I commit to doing this and whether you do your part or not, 
I am going to do my part because that is the commitment I made. 
I made it to the covenant; I made it to God.
You are just one side. 
I am the other side. I am not breaking my side. 
Does that make sense? 
God says to us, 
“If you keep my commands, I will love you.”
But if we fail to keep God’s commands,
God still loves us no matter what.

God wants us to love him back, but he will still love us
if we go ahead and sin and leave God alone, 
God still love us back. 
God never breaks his side of the covenant. 
We continually break our side of the covenant. 
That is the logic of today's gospel. 

Even 2,000 years ago, they found this hard to hear.
We have been dealing with this transactional mindset for many years. 
It is not just a recent phenomenon, 
although it is taken to the extreme in America 
and indeed in most modern societies.
We have to move to the covenantal relationship. 

Now you say “That is great theology. Thank you for explaining it. 
But how am I going to do that?”
We have to examine our own lives. 
How can we be more covenantal
and less contractual in our relationships? 
We cannot change the economy and
we are not interested in changing the economy to our Christian mindset, 
but we can recalibrate our relationships 
according to a covenantal mindset.
That comes out as that if you do X and you fail to do X, 
that I forgive you and I still love you. Why? 
I still love you, even though you have hurt me.
I will love you even though you have damaged our relationship. 
I will hold up my side of the covenant, 
even though you may not have kept your side of the covenant. 
By the way, there are times when we do not hold up our side of the covenant 
and we pray and hope others will give us a break 
so that they can give us forgiveness 
and we are ready to forgive it. 
In all things, God is constantly holding up his side of the covenant.

What would that look like in our day-to-day life? 
The best example of a covenantal relationship 
is that of a grandparent to a grandchild. 
The contractual relationship as a parent to child 
might be still lingering there, 
but grandparents just shower them with love. 
They do not care about the rules, right? 
We know the grandparents who just go, 
“Oh, honey, I will give them some more candy. Who cares?”
And you say, “You never did that for me when I was a child.”
Yeah, well, so, right. 
It is a covenantal showering of god's grace, 
reckless we would call it. 
But it is the best example I think we have of God’s love. 
It is this reckless showering and 
showing up to the commitment of the covenant.

Not that we all want to be the same age as our grandparents, 
but if we act like our grandparents showering each other with love, 
unconditionally, carelessly, recklessly in the commitment to a covenant 
that we promised the Lord 
that we will love in the same way that he loves us, 
that we will forgive in the same way that he forgives us.

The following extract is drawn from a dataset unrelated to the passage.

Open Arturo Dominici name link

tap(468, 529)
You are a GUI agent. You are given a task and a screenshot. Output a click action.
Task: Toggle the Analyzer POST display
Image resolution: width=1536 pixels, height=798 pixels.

It is not a transaction, it is not a contract, it is a covenant. 
That is our discipleship. 
The commitment to love no matter what. 
It is really hard to hear when it is like this, 
but we are on the recipient end of that love. 
It is magical to hear. 
It is magical to experience. 

Today, as we come to receive, 
the continued promise of his presence 
is unconditional love in the body and the blood of Christ. 
When we receive that, we promise to become that 
and participate in the covenant of God's love in this world.
This world that so needs a different economy. 
Let us give him this economy of salvation, God's unconditional love.

Are you envious because I am generous?
The last should be first and the first should be last.